One of the best ways to make sure this happens is making sure you drain your air compressor’s tank regularly, so it doesn’t corrode.
Unfortunately, I discovered that there is no comprehensive guide on how to do this, which is why I decided to create the following guide.
Let’s get right into it.
How to Drain an Air Compressor’s Tank
Whether you’re running an air impact wrench or another tool, an air compressor proves itself essential for the day to day of most workers.
Here’s the step by step guide on how to drain an air compressor’s tank and rest assured you’re checking every box to take care of your expensive air compressor.
- Turn the Air Compressor Off
- Open Safety Valve to Release Air Pressure
- Place Container Under Tank
- Locate Drain Valve and Open It
- Tilt Air Compressor to Remove Remaining Moisture
- Close Safety and Drain Valves
1. Turn the Air Compressor Off
The first step should be to completely turn off the air compressor.
This ensures that both you and your air compressor are safe to proceed with the remaining steps.
Also, remove any pneumatic tools currently hooked to the air compressor, so you’ve got plenty of space to work with.
2. Open Safety Valve and Release Pressure
The second step should be opening the safety valve. To do this you must first locate it, and then pull down its ring.
This should allow the tank’s air pressure to be released, allowing you to complete the following steps safely.
When the air pressure inside the tank reaches 10 PSI, you can stop releasing air pressure and proceed with the remaining steps.
Wearing safety glasses is mandatory here; otherwise, you risk having debris shot into your eyes, which could result in serious injuries.
3. Place Container Under The Tank
When you finish the next step, all of the moisture in the air tank will be released.
That’s why I always put a large container right under the drain valve so that all the liquids that come out of the air tank have somewhere to go.
4. Locate Drain Valve and Open It
Now comes the exciting part.
Drain valves are standard on all air compressors. These valves are in charge of releasing the water and moisture contained within the tank so that your air compressor’s tank does not corrode.
The majority of drain valves are found directly beneath the air compressor’s tank. You can identify yours by reading the manual or simply inspecting your air compressor.
Once you’ve found it, you must fully open it. This will allow the water to exit the air tank and hopefully fall into your container.

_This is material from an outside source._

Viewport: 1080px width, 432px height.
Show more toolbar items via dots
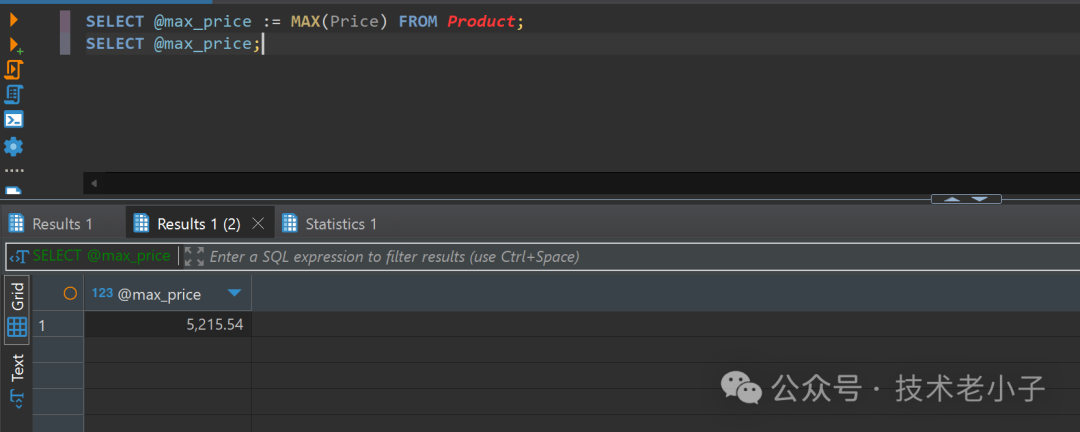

Allow the drain valve to remain open until all water has been removed. Then, close it.
5. Tilt Air Compressor and Remove Remaining Moisture
Even after opening the drain valve and letting all of the water out, there is usually some water left.
This is why I recommend tilting the air compressor. That way, you’ll be assisting the water in finding the path of least resistance, which is the drain valve.
This should be sufficient to remove all of the water from the air compressor’s tank.
6. Close Drain Valve
After completing steps 4 and 5, you will be certain that all of the water has been removed from the air compressor’s tank.
You can now go about your day knowing that your air compressor will not be corroded anytime soon because all of the moisture and water has been removed from the tank.
Best Portable Air Compressor
Makita MAC2400 2.5 HP Big Bore™ Air Compressor
- Airflow rates: 4.2 CFM at 90 PSI with a Max. Pressure 130 psi
- Tank size: 4.2 gallons
- Construction: Role-cage construction
This Makita MAC2400 air compressor has impressive features that lead me to believe it is one of the best available.
First, its 2.5HP 4-pole motor produces 4.2 CFM at 90 PSI, allowing users to run most pneumatic tools with ease.
Furthermore, the cast iron pump with Big Bore cylinder ensures that the air tank will only take a few seconds to refill, which is key for productivity.
I know it’s heavy, weighing in at 80 pounds. However, its portable role-cage construction and peacock design make up for this drawback.
Finally, it has an industrial air filter, which is necessary to keep the air compressor free of dust and debris so that it can last longer.
- Cast iron pump with Big Bore cylinder and piston allows for fast air refill
- 2.5 HP 4-Pole motor produces 4.2 CFM at 90 PSI to run your most power-hungry pneumatic tools (e.g. air impact wrench)
- Role-cage construction provides durability
- Industrial air filter for increased efficiency
- It only makes 79 decibels of noise
- Portable peacock design
- Bit heavy, weighing 80 pounds
Frequently Asked Questions
Did I answered all the questions you’ve got regarding cleaning an air compressor’s tank?
Probably not, which is why I made the following part answering the most frequent questions regarding that topic.
Why Drain Water From an Air Compressor Tank?
We all know that water accumulates inside an air compressor’s tank as a result of condensed humidity and condensed water vapor inside the compressed air.
But why do we want to get rid of this water?
Metal and water don’t get along. When water remains on a metallic surface for an extended period of time, it corrodes it. Because an air compressor’s tank must be completely sealed, this could be a serious problem.
Not only that, but a corroded air tank may explode due to its inability to hold the generated air pressure.
How do Drain Valves Work?
Drain valves are designed to release water accumulated as a result of condensation of water vapor inside compressed air or by sudden temperature changes.
The drain valve is normally located at the bottom of the air compressor’s tank and must be turned counter-clockwise to be completely opened.
The water will flow out of the air tank once this valve is opened. Once all of the water has been removed, turn the drain valve clockwise to close it and prevent air pressure loss when the air compressor is turned on.
How Often Should You Drain Your Air Compressor?
Water corrodes metal surfaces in about a week, which is why you should drain your air compressor at least once a week.
However, I believe that draining the air tank after each use is preferable because it ensures that water will never corrode it. This is especially true if you live in a humid area.
What Happens when the Air Compressor is Not Drained?
Water and metal surfaces do not get along, as I previously stated.
Water has a high concentration of dissolved oxygen, which reacts with the iron in the metal (a process known as oxidation) and causes it to break down faster.
In addition, water that is highly acidic or alkaline which speeds up this process.
So, by not draining the air compressor of water, you allow corrosion to occur, which could jeopardize not only the air pressure that the tank can hold, but also cause the air tank to explode.